The structures within the walls remained intact and were not modified in any real detail until 1750 so four centuries of growth were followed by a similar period of stagnation.
The town was struck by a succession of particularly disastrous famines and plagues. The Albi population declined sharply from 10,000 people in 1343 to just 3,200 in 1483. A new cemetery had to be built to the south east outside the city walls to bury the dead.
A partial demographic recovery occurred in the early 16th century but was quickly checked by a new regression which continued up to the 1630 plague. From the 14th century mortality rates and wars caused the retraction of the new suburbs of Ronel, Verdusse and Vigan.
From 1340 to 1740 the town grew within the narrow confines of the city walls and the few transformations effected are still visible today.
In 1475 a trend for town expansion was predicted when saffron and woad production for the international market began to build the prosperity of the area. Bishop Louis d’Amboise, envoy to Kings Louis XI, Charles VIII and Louis XII therefore ordered the Cathedral to be equipped with additional levels in the tower, the choir and beside the Last Judgement. Later a nephew to the Bishop, Louis II, summoned Italian painters to Albi to decorate the vaults of the Cathedral.
However, a financial and spatial respite on land within the city walls was offered by the depopulation experienced from 1348 and this led to a slew of aristocratic private homes. Merchants whose fortunes had been made by the woad industry, which experienced a boom between 1460 and 1560, were soon elected to royal offices.
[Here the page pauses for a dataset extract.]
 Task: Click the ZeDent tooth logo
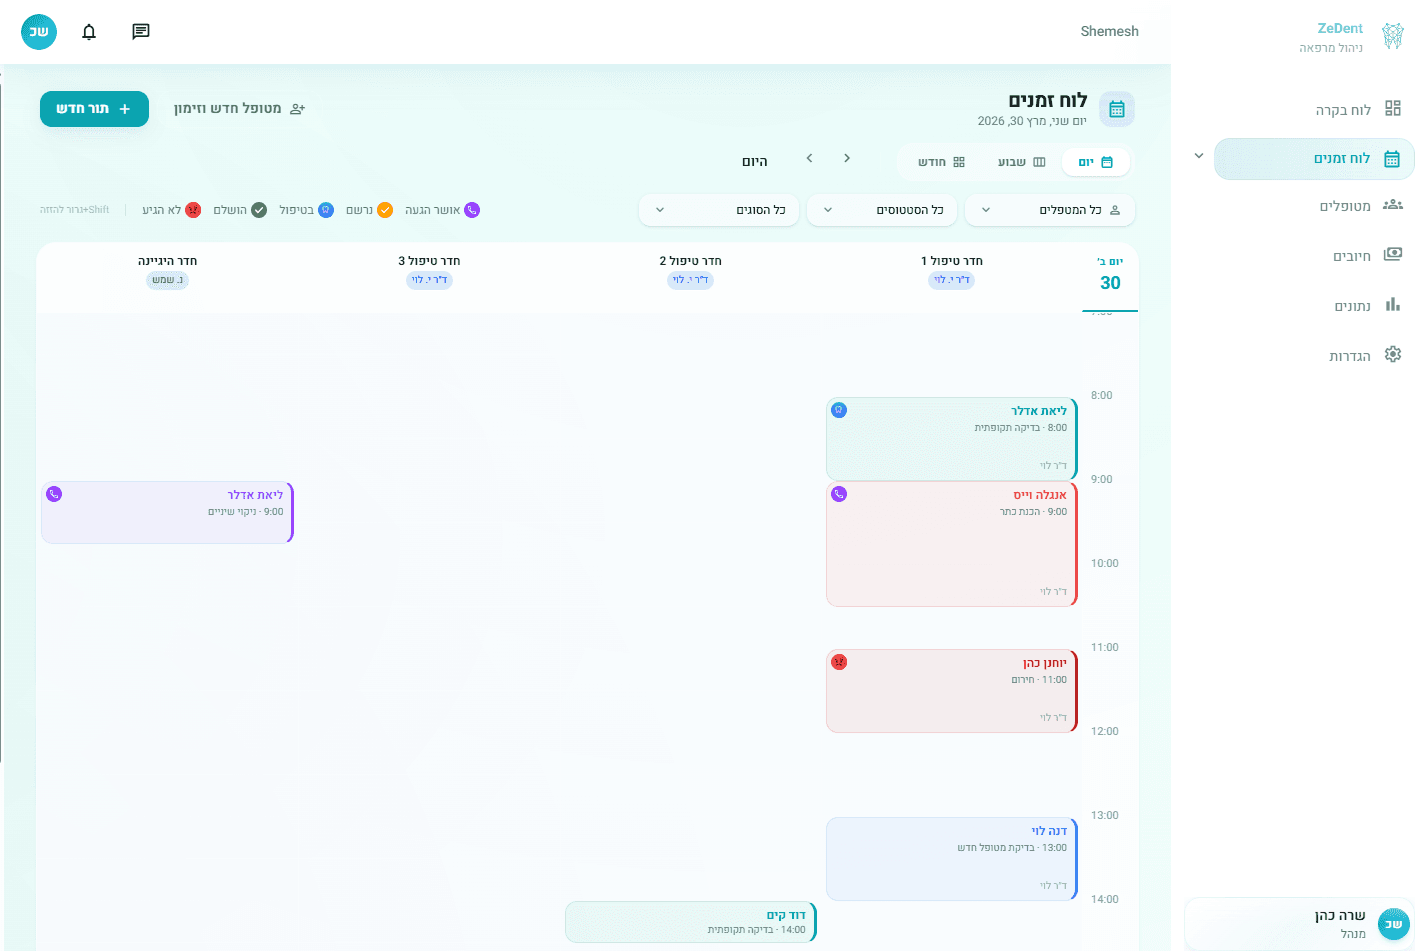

These merchants constructed beautiful dwellings adorned with towers offering the best views over the southern ramparts at Verdusse or along the length of the rue du Vigan, urban thoroughfare along which all formal processions would pass.
The spaces liberated by the population decline made way within the walls for the reconstruction of the hospital of Saint-Jacques and the Carmes convent along with other religious institutions.
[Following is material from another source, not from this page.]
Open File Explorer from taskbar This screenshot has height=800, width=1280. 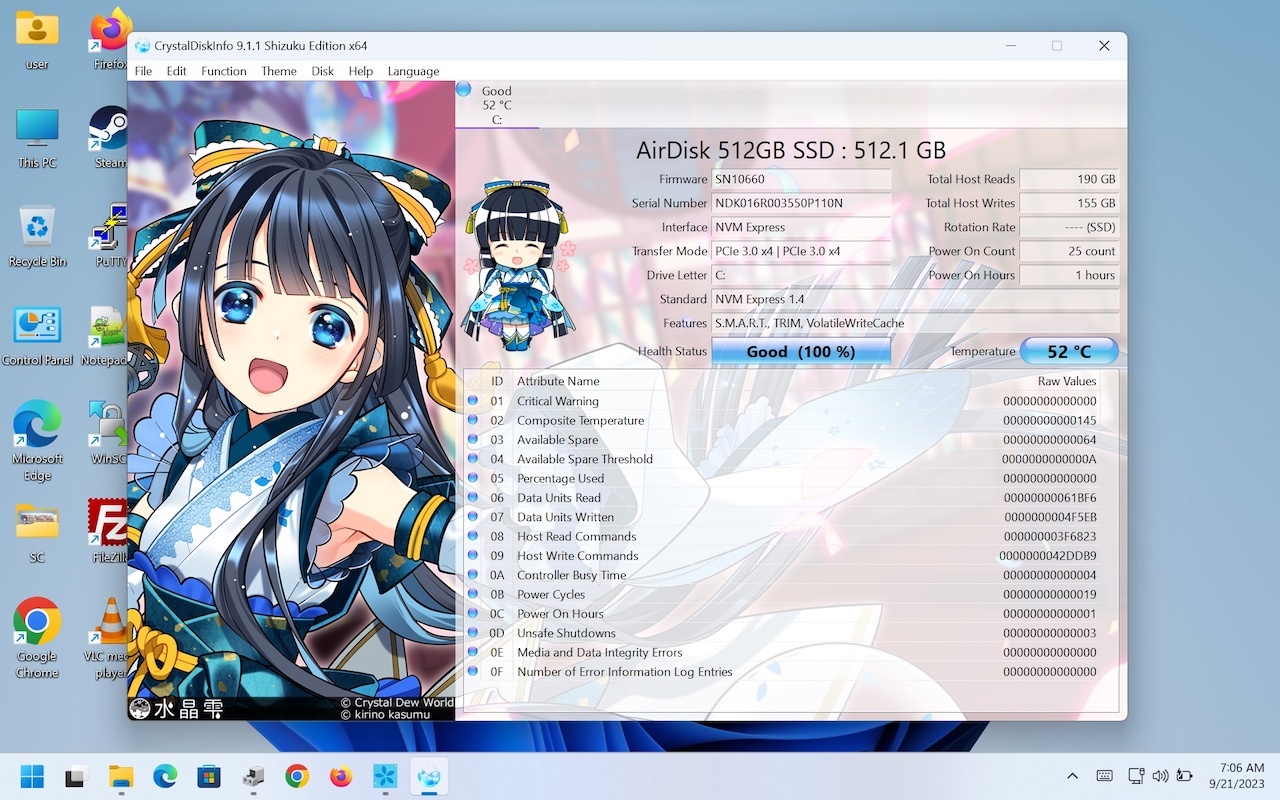pyautogui.click(x=121, y=776)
The monarchy also played a role in the modification of the city panorama; Henri IV ordered that the top of the Sainte-Catherine tower of the Episcopal palace be removed. In 1624, during the Rohan revolt, the parliament of Toulouse caused the fortified house situated at the western end of Castelviel to be razed; this building had once been the residence of the counts of Toulouse and their vassals.
It was not until the reign of Louis XIII that the political engagement showed an awareness of general urban gentrification and easing of traffic.